Hontiveros, who took custody of the witnesses last week, said the group is ready to testify at Thursday's Senate investigation despite receiving supposed threats to their own safety.
"Noong simula, natatakot sila sa mga bantang iyun... Habang dumadaan ang mga araw, pumapanatag naman ang loob nila," she told radio DZMM.
"Bagamat nandyan pa rin ang takot, siguro mas matindi ang kanilang pagnanais na malaman ng publiko ang katotohanan tungkol kay Kian at makuha ang hustisya para sa kanya."
Kian was killed after allegedly firing at policemen leading a drug sweep in a rundown area of Caloocan last Wednesday.

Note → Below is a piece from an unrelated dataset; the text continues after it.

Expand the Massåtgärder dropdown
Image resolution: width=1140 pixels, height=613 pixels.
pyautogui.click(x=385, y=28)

The 17-year-old boy was shot in the back of the head and ears while on the floor, suggesting there was no gunfight, according to a forensics expert.
The victim's family rejected police allegations he was a drug courier.

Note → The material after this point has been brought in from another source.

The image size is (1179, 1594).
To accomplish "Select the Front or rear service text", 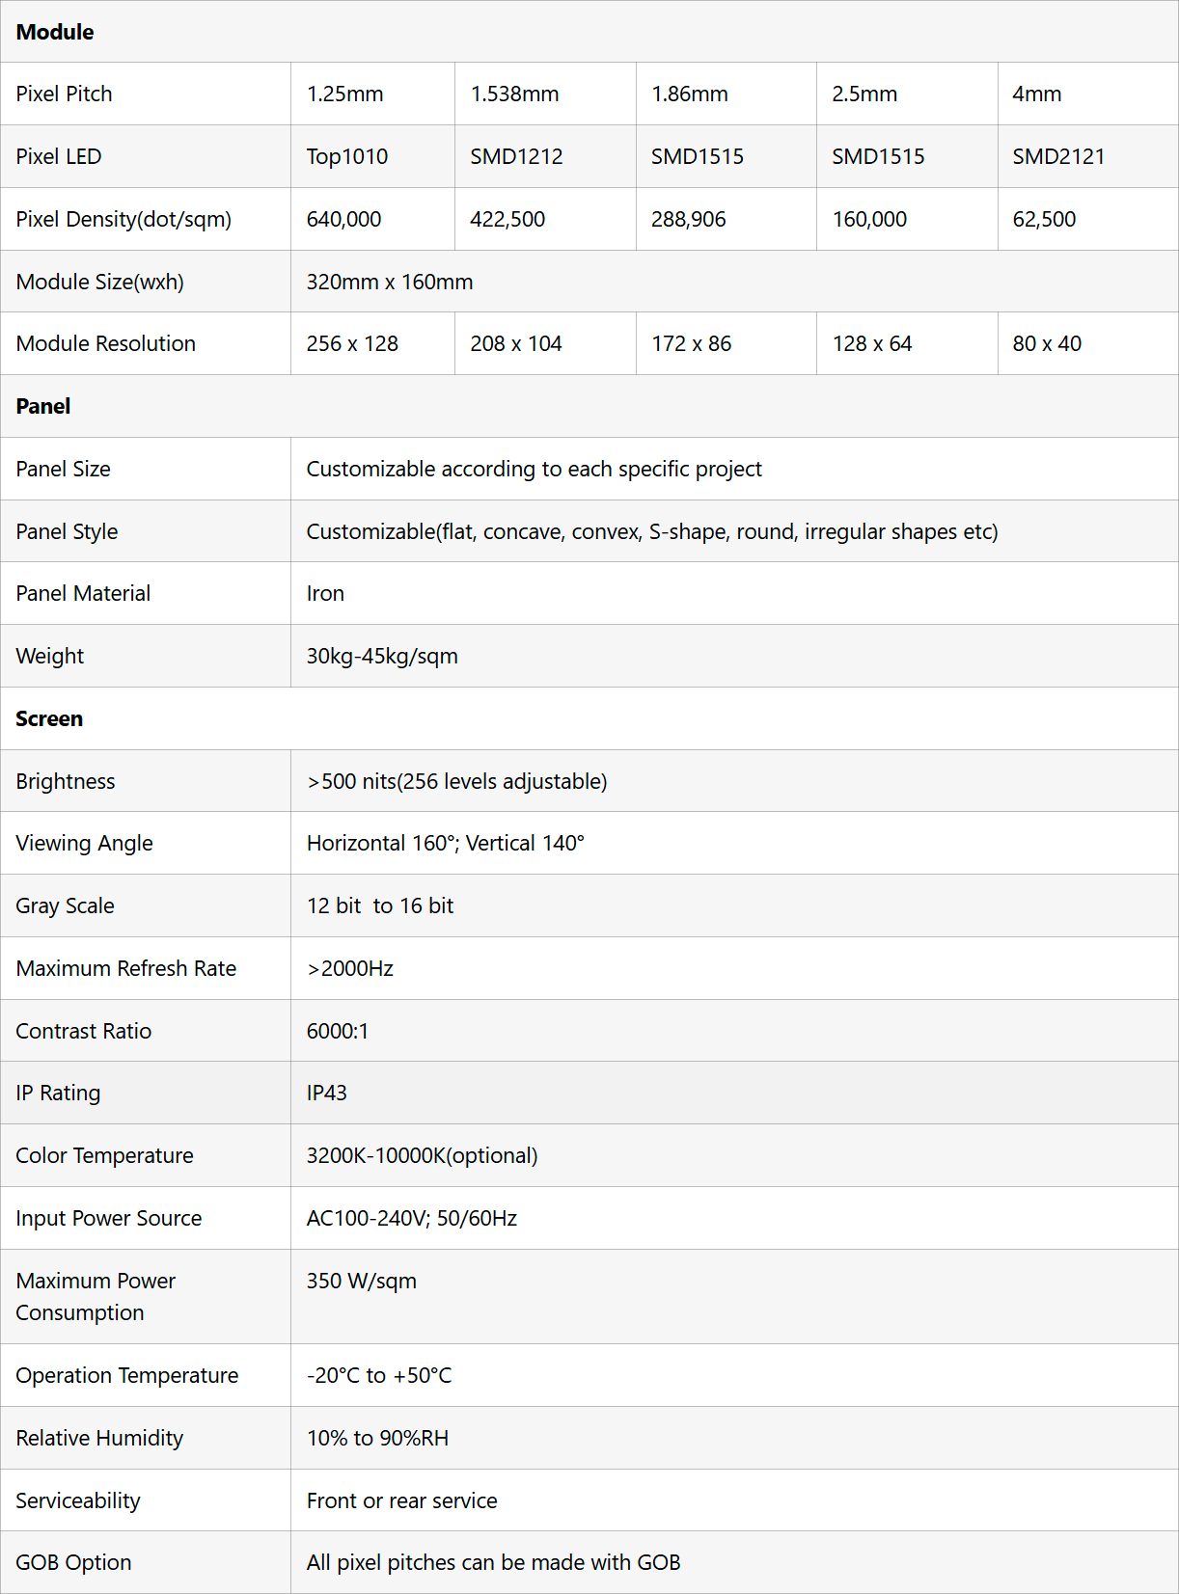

President Rodrigo Duterte has resolutely defended police on the front lines of his 14-month-old war on drugs, but late on Monday he said 3 officers involved in the teenager's killing should be punished if found to have broken the law.

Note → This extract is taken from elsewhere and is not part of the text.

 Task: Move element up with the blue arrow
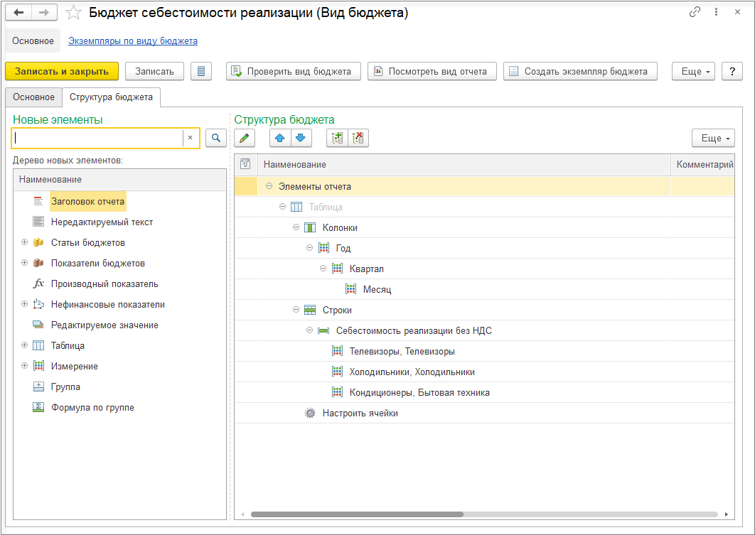tap(280, 139)
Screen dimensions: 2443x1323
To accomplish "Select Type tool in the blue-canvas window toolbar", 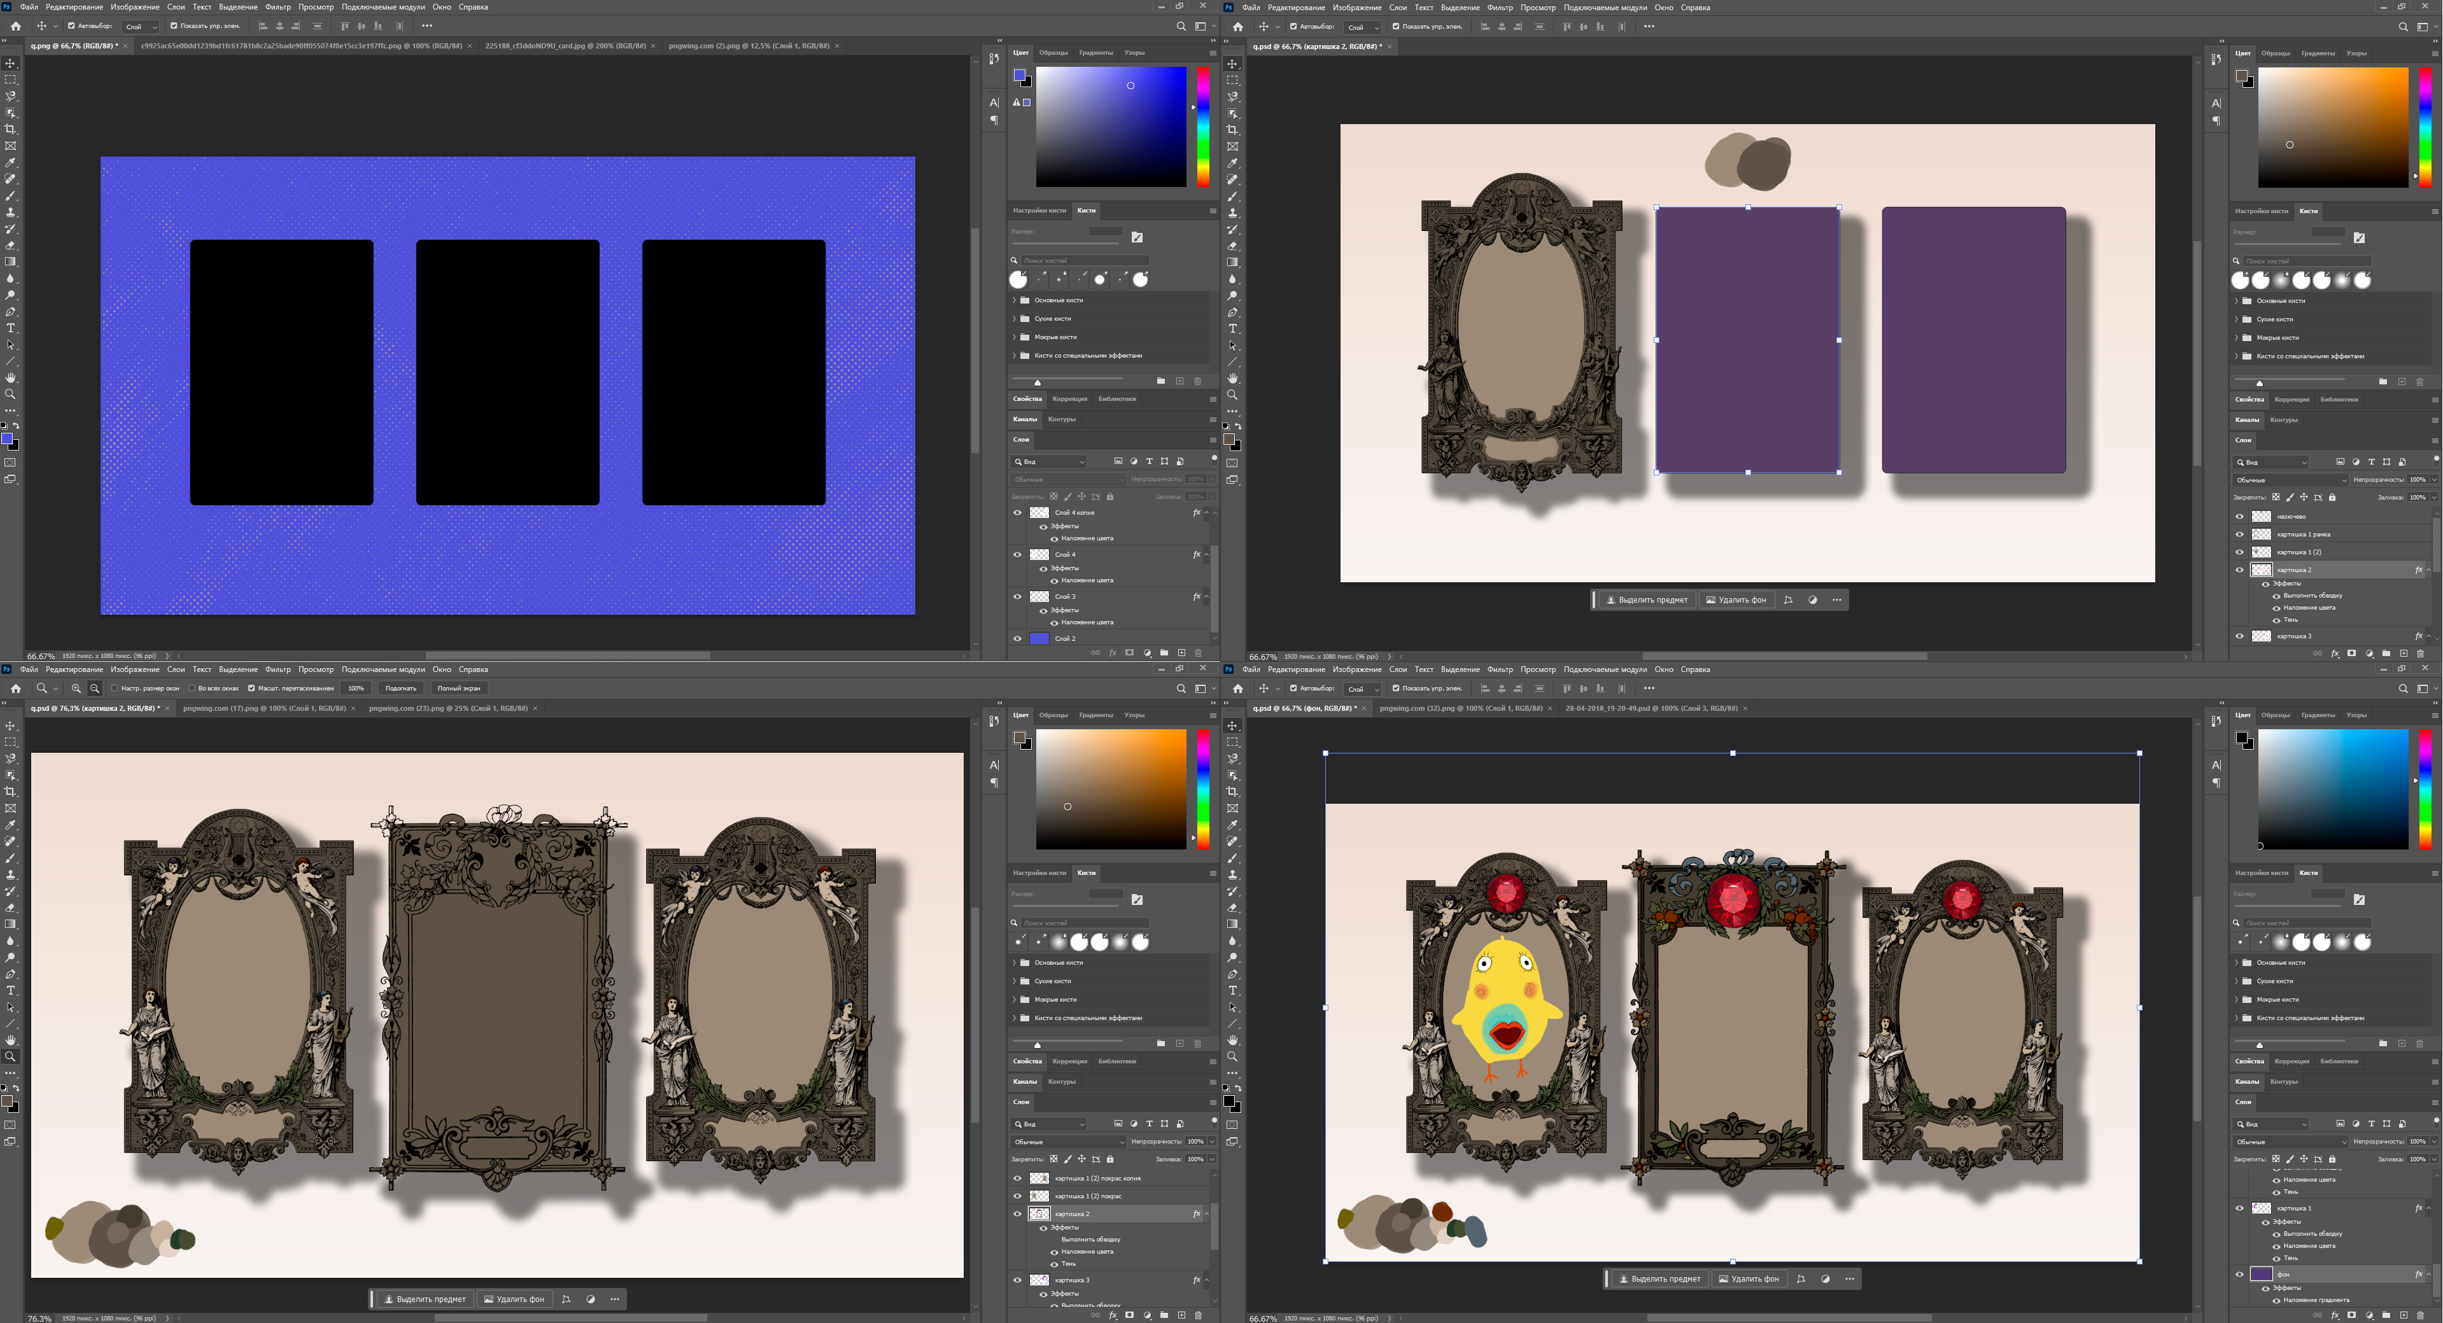I will 11,328.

Duterte said he had seen the CCTV footage acquired by media which showed plain clothes police dragging a man matching the description of Delos Santos, to a location where he was later found dead.
Hontiveros said the President cannot wash his hands of Kian's death after supposedly encouraging the killing of drug suspects.
"Dahil sa kanyang mga salita noon, nag-set into motion itong mga libo-libong patayan hanggang pati si Kian dahil sa kanyang mga salita na dahil siya ang pinakamataas na opisyal natin ay nagmimistulang polisiya.'
"Hindi rin pwedeng maghugas kamay si Presidente. May pananagutan din sa nangyaring ito kay Kian," said Hontiveros, who chairs the Senate Committee on Women, Children and Gender Equality.
The national police and Duterte's spokespersons have said that alleged drug-related killings were not state-sanctioned and that policemen were acting within the law.
Thursday's legislative inquiry into the death of Delos Santos will be led by Senator Panfilo Lacson, chair of the Senate Committee on Public Order and Illegal Drugs.
The Department of Justice, National Police Commission and Commission on Human Rights have also launched separate probes into the killing of the boy who had dreamed of being a cop.